Si de tels livres sont un honneur réel pour l’homme qui les écrit et pour la classe à laquelle il appartient, je ferai, je l’avoue, assez bon marché des prétentions épiques et dramatiques qui ne se résolvent pas en chefs-d’œuvre, persuadé que la moindre chanson de talent fera sa voie et marquera sa place, même chez nos aristocratiques voisins. Ils ont soin d’élever tous ceux qui se distinguent. Ebenezer Elliott vit aujourd’hui comfortablement.

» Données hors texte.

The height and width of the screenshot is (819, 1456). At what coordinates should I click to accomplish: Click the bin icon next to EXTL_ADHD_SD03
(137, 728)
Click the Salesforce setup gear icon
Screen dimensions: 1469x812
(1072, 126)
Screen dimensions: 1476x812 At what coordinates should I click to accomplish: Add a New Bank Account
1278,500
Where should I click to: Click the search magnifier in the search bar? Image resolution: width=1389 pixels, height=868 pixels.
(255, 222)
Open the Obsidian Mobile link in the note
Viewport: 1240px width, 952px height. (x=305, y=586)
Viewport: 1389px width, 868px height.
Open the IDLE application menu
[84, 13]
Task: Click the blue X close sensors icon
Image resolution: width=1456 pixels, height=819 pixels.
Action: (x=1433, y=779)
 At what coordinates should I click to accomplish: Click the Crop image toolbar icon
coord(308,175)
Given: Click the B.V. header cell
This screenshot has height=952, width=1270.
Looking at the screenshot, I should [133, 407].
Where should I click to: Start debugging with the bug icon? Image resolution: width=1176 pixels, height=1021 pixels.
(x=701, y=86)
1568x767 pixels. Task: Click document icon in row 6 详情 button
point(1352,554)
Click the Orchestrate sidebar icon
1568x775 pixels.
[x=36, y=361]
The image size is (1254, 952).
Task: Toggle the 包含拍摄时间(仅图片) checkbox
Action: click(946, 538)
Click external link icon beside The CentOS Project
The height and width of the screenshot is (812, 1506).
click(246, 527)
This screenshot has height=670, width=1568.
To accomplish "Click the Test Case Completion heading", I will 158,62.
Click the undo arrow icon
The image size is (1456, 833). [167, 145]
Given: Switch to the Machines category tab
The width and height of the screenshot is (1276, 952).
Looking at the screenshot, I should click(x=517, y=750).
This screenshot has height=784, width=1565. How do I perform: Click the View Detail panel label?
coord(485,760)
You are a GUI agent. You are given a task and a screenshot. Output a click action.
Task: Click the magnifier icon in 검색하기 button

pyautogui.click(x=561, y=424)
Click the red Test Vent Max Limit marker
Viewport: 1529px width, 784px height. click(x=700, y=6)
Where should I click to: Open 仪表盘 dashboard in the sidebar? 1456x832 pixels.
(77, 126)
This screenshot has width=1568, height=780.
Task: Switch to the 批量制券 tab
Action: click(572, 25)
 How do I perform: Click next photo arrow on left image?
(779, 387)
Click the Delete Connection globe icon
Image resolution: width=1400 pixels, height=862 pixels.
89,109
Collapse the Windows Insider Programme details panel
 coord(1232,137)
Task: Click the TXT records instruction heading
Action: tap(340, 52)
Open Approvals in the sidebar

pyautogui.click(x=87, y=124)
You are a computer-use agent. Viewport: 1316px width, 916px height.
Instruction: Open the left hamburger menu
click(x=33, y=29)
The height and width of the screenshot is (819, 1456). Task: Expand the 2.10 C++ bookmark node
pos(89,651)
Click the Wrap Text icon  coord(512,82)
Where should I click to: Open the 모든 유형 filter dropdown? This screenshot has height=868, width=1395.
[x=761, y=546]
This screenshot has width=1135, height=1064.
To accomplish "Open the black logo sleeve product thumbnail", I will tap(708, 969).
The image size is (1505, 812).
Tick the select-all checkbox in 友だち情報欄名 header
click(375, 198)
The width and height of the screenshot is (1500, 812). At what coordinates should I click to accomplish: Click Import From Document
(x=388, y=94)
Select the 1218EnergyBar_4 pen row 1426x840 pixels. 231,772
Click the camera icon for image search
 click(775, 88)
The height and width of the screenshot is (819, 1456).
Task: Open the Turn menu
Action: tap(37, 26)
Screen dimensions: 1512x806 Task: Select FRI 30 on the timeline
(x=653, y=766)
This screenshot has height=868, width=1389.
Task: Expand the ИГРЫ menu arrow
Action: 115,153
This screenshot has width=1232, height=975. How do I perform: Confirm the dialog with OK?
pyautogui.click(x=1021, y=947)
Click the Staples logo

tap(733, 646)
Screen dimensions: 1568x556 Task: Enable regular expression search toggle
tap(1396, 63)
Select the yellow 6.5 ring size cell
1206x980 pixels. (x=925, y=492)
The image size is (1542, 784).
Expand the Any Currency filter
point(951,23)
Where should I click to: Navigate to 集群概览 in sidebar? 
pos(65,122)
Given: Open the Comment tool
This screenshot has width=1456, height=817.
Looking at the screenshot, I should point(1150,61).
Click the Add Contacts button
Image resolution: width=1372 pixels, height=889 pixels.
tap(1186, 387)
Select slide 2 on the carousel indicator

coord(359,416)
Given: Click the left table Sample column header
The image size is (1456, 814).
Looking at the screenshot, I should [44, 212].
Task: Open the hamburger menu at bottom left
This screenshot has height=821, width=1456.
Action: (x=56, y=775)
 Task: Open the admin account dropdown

Le berger d’Ettrick, le vieux Hogg, a passé ses vingt dernières années à l’abri de tout besoin, dans la meilleure société de Londres et d’Édimbourg, et entouré d’une renommée peut-être supérieure à son mérite. C’est une des souveraines habiletés de l’aristocratie anglaise de favoriser l’ascension du talent, de lui frayer la voie, de lui adoucir la route, d’ouvrir aux capacités redoutables ou utiles un champ libre et fécond. Sous ce rapport, notre démocratie monarchique a beaucoup à apprendre et beaucoup à imiter.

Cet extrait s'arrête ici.